Okay thanks. I cant wait for christmas! And What voltage should I start out on with 200*9, was it 1.55 volts?
That'd be perfect Lazerman
Technically it's .2 more than the processor needs to run at 1.8GHz, but like I said above, not sure if it was just me, a fluke or what, but when I lowered my Vcore down to 1.45 my BIOS defaulted the Multi to 6, and the only reason I could come up with it doing that is because it thought that it might be underpowering my chip so it underclocks it....don't know if it'd happen to you or Leonidas, but I say start at 1.55 Vcore at 1.8GHz, you should be able to hit probably 2.1GHz and still boot into windows.
Aright here's the scenario, 200x9 for 1.8GHz at 1.55Vcore, more than likely and I'm talking like 99% sure here, it'll boot, as there really should be no reason why it shouldn't....from there just raise your multi by .5 increments, and boot into windows, everytime you're in Windows run prime95, and I'm talking just for like 1 minute, restart your computer and up the multiplier by another .5 increment, now after you start pushing the limits of the CPU's speed with the Vcore you'll notice things happen in this order:
1) Prime95 will error almost immediately if not completely immediately, this means that you are close to stability and need to add just a tad bit more Vcore.
2) Prime95 as soon as you hit "BEGIN TEST" Causes the computer to freeze, this means that it's quite far from stable and you need to up the Vcore probably twice as much as you would in the above case.
3) It won't boot into windows, which means again, a lot of Vcore will be needed to get stability.
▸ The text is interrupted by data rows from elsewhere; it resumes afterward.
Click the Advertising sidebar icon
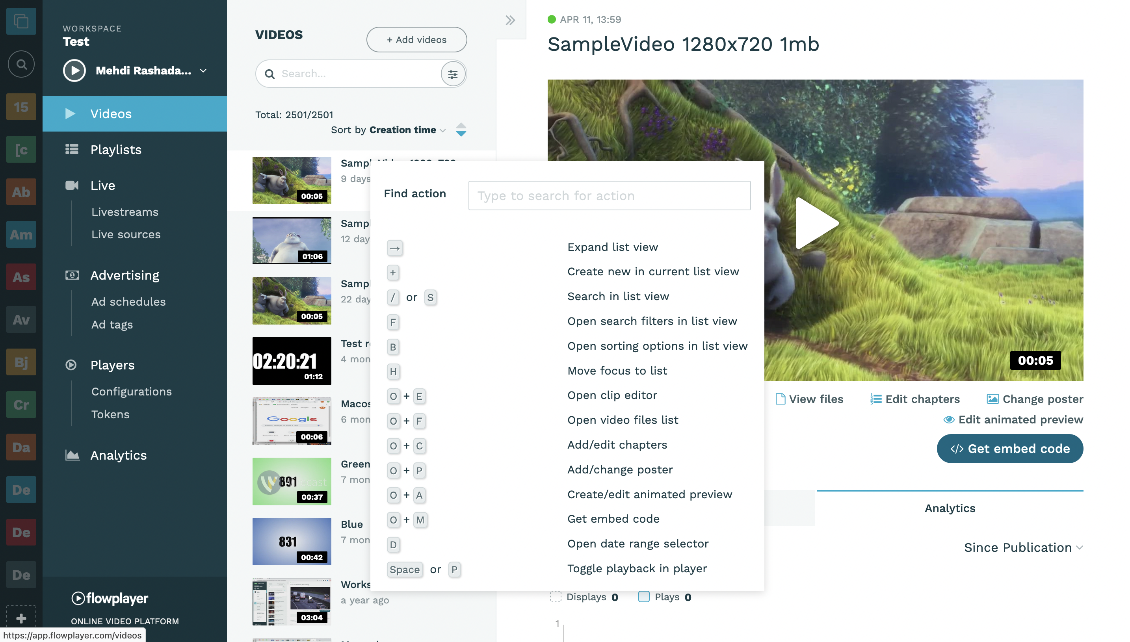 (x=72, y=275)
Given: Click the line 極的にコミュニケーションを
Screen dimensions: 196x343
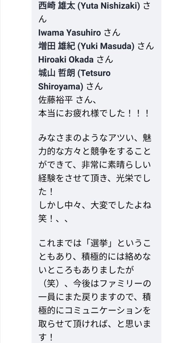Looking at the screenshot, I should coord(95,310).
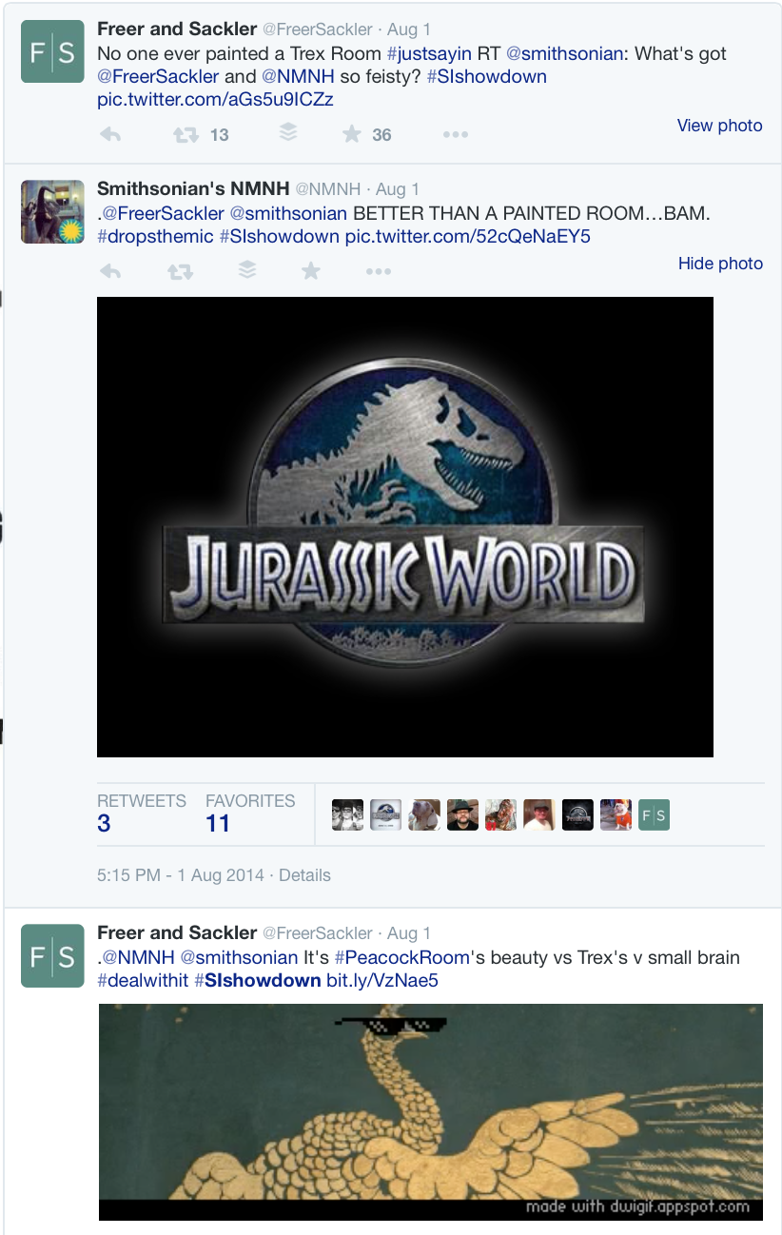Click the F|S avatar among favoriters

[654, 815]
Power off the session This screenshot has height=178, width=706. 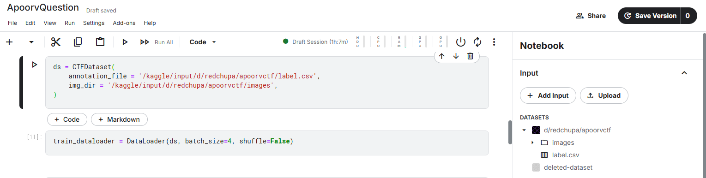461,42
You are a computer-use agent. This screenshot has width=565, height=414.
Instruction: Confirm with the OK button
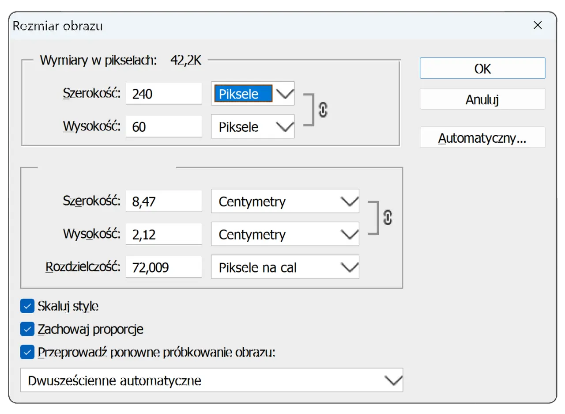pos(482,68)
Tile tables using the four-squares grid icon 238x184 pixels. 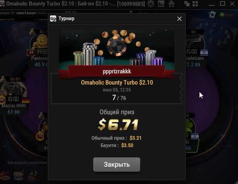click(x=195, y=3)
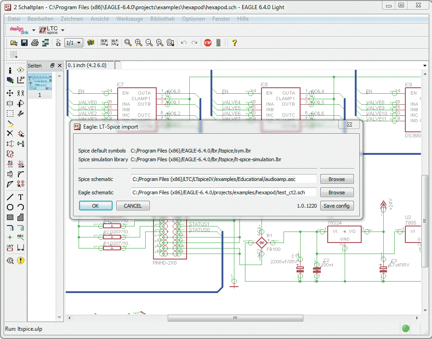Expand the LTC spice dropdown arrow
432x339 pixels.
click(63, 30)
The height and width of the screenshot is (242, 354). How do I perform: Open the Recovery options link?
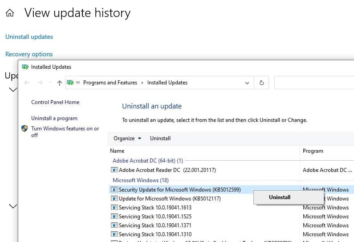tap(29, 54)
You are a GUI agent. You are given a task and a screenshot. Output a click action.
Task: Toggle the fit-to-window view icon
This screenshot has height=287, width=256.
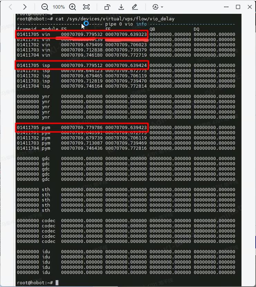point(86,7)
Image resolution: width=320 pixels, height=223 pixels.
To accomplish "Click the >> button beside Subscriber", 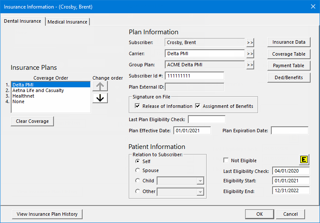I will tap(250, 42).
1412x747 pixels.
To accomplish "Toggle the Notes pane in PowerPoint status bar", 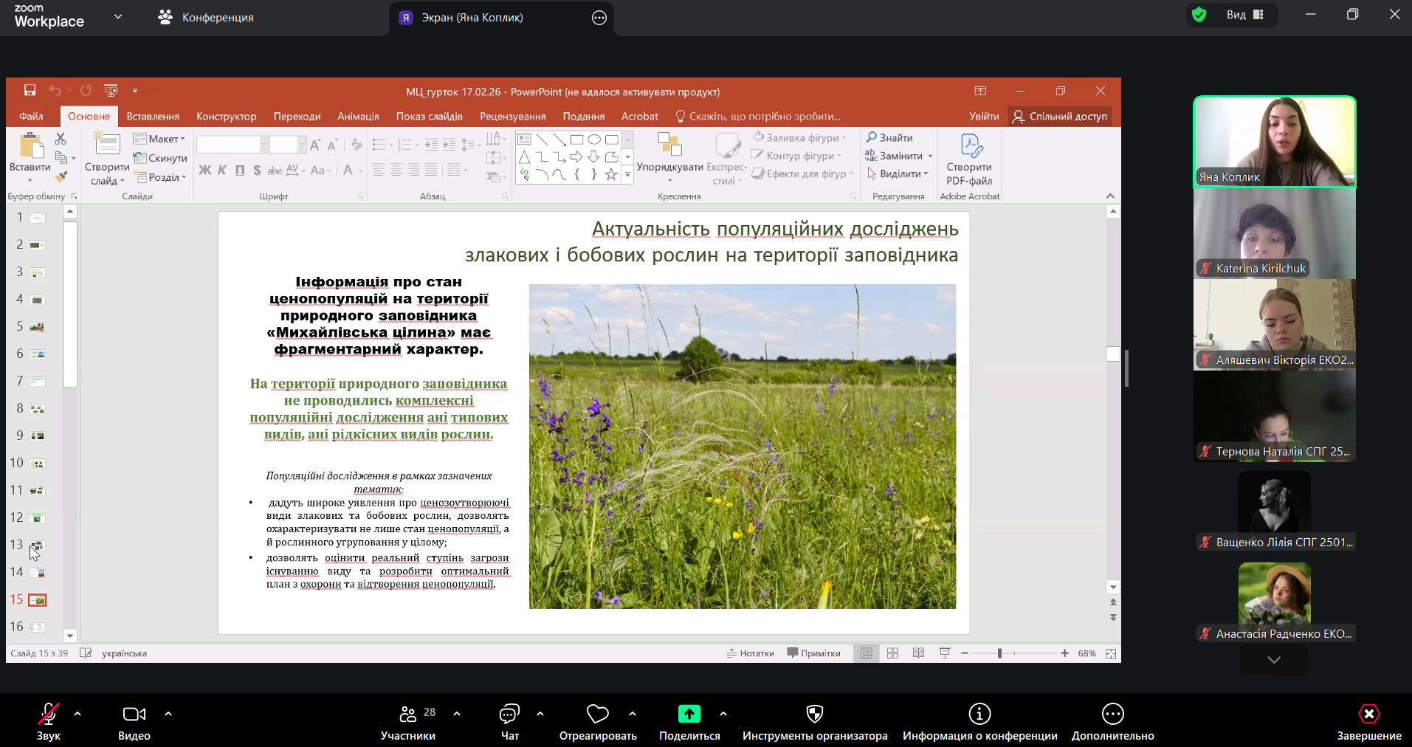I will pos(751,653).
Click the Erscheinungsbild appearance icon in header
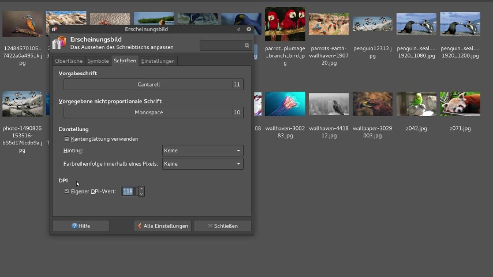 (x=59, y=43)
4) The computer won't boot upon saving BIOS Settings, this means your Vcore is WAY off from being a stable setting and you either need to start over, or go back to your last configuration
Best way to go about this is to WRITE DOWN what combo's work best. Once you got your clock speed of course prime95 it, I suggest letting it go for atleast 12+ hours if you can especially on the first overclocks. If it makes the test, then start tightening it up, see how low you can get your Vcore with the highest frequency.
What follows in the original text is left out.